J Cole – Who Dat
In case you’re wondering, yes, we had planned to go with the poster for “Who Dat Ninja”, but couldn’t find one big enough…
[Video][Website]
[6.30]
Martin Skidmore: Jay-Z’s first signing to his possibly Jays-only label, and this is an introduce-myself single, with some tolerably lively disses. His flow is okay if routine, and the beats are much the same. I like it well enough, but it’s hardly an explosive intro.
[6]
Michaelangelo Matos: Jay-Z’s ear for hooks and tracks went a while ago, but based on this evidence his ear for talent remains strong. It’s minimal without being bare, a canny showcase for Cole as a raw spitter rather than a hookmeister or pop aspirant, and while it’s not exactly great it’s quite refreshing to come across in 2010.
[7]
Alex Macpherson: When people talk about a particular genre or scene’s commercial dominance over any given period, it’s usually the figureheads that get held up as examples. The real marker, though, is the presence of the second and third tier of generic performers who get swept along in the wake of the trailblazers and superstars; the Mandy Moore to Britney Spears, the Memphis Bleek to Jay-Z. Those artists won’t ever be historicised as significant, but they’re usually good for a few fond memories. J. Cole fits that mould exactly: “Who Dat” is a solid, loping banger that gets by on an excellent beat rather than his personality, and it seems rather more refreshing than it normally would given that the actual commercially dominant names in hip-hop right now are insipid whiners like Drake.
[7]
Alfred Soto: “Hungry like a nigga who ain’t got the taste of fame yet,” he boasts, and for once the artist is right: just when I’m ready to tune him out he yanks me by the collar with a killer intonation here and an Outkast sample there.
[7]
John Seroff: Cole claims to be Will Smith to the hood but he sounds like a watered down Kanye or, less kindly, a Drake that can kind of rap. Excepting the hint of Axelrod in the melody, there’s mighty slim pickins to hold my attention and the aimless one-liners ain’t helping.

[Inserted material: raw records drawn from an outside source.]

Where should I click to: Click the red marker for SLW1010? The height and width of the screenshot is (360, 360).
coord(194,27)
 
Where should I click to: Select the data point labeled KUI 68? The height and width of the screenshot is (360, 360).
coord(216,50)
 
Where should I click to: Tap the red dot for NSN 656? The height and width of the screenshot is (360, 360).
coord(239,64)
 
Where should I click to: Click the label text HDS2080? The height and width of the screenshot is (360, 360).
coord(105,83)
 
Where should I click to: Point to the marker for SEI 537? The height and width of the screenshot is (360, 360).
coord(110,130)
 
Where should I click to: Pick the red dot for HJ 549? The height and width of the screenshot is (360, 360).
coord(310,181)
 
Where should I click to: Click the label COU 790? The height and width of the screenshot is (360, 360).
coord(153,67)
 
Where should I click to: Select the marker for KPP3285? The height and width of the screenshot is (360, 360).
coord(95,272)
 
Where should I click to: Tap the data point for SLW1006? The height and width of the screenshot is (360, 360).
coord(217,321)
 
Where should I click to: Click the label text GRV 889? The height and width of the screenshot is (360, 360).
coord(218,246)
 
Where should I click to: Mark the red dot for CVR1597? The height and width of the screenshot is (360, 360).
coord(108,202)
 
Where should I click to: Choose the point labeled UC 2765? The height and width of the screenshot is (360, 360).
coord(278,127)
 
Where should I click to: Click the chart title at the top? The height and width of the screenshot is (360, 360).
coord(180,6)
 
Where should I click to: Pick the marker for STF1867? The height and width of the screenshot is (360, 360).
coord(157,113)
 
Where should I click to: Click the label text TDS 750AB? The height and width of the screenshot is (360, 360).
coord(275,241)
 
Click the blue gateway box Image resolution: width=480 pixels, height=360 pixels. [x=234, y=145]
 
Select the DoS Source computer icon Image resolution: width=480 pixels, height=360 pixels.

I miss the days when a young, untested would-be would gun for an established cat rather than not “naming names”; even tinned beef beats rapping about nothing. As it stands, I’m still not sure who Cole is and on the strength of “Who Dat”, I’m not in any hurry to find out.
[4]
Jonathan Bogart: Pleasant snapping beat, standard self-congratulatory rhymes, not enough to distinguish him from the rest of the Class of 2010. I wouldn’t change the station, but I wouldn’t remember it a half-song later either.
[5]
Al Shipley: His initial associations and guest spots suggested he’s one of those southern rappers with a New York state of mind, so it’s a pleasant surprise that this actually sounds like it was made by someone from south of the Mason-Dixon. It sounds more like something Timbaland would’ve given a southern rapper a decade ago than anything contemporary, but that’s not really a bad era to evoke if he’s gonna come off out of step with the times.
[7]
Rodney J. Greene: The whole “North Carolina rap act really wishes to be from New York” thing was pretty damned lame when Little Brother did it, but seems more admissible now that the two best East Coast rappers are from New Orleans. Just as with LB before, J. Cole harkens for a previous version of the Five Boroughs. Cole’s retro-York is an early 2000s NYC where Just Blaze was the go-to guy for grimy bangers and being slightly less of a knucklehead than Sheek Louch seemed like a viable path for a rapper to pursue, even if they looked more like Wordsworth than Billy Danze. Any risk of redux is abated by Cole’s more contemporary rap style, for better and worse. He avoids garbage bag lines, but not a clunker or two. Still, he ellicits more guffaws than groans (my favorite line being “I was plottin’ this moment back when y’all was ridin’ spinners”), and I feel like, as a lyricist, he would be fine with or without the post-Wayne conventions he uses. They seem like choices, not crutches.
[8]
Chuck Eddy: Percussion reminds me of B. Rich appropriating second-line New Orleans Mardi Gras R&B; brief interjected rock guitar snippets remind me of something really old-school I can’t put my finger on (Adventure? Rockmaster Scott? hmmm); his flow even momentarily reminds me of Coolio. All of which I’m sure are accidental. And most of the words either fly right by me or make me wish I wasn’t listening, but I like that he has nice things to say about the Fresh Prince, and has no qualms about playground-chanting “anything you can do I can do better” (though could do without it rhyming with “screw” and “wetter.”) “J. Cole was born in Frankfurt, Germany, and then shortly after moved to Fayetteville, North Carolina,” Wiki says — gotta be an Army brat. (Fayetteville = Fort Bragg.) And then he went to St. John’s University — just like DMC, in the place to be.
[7]
Erick Bieritz: “When you thinking about summer time, I’m thinking about the winter / When you thinking about breakfast, I’m heating up my dinner.” That doesn’t make you a winner. It makes you an Eastern Hemisphere Antipodean.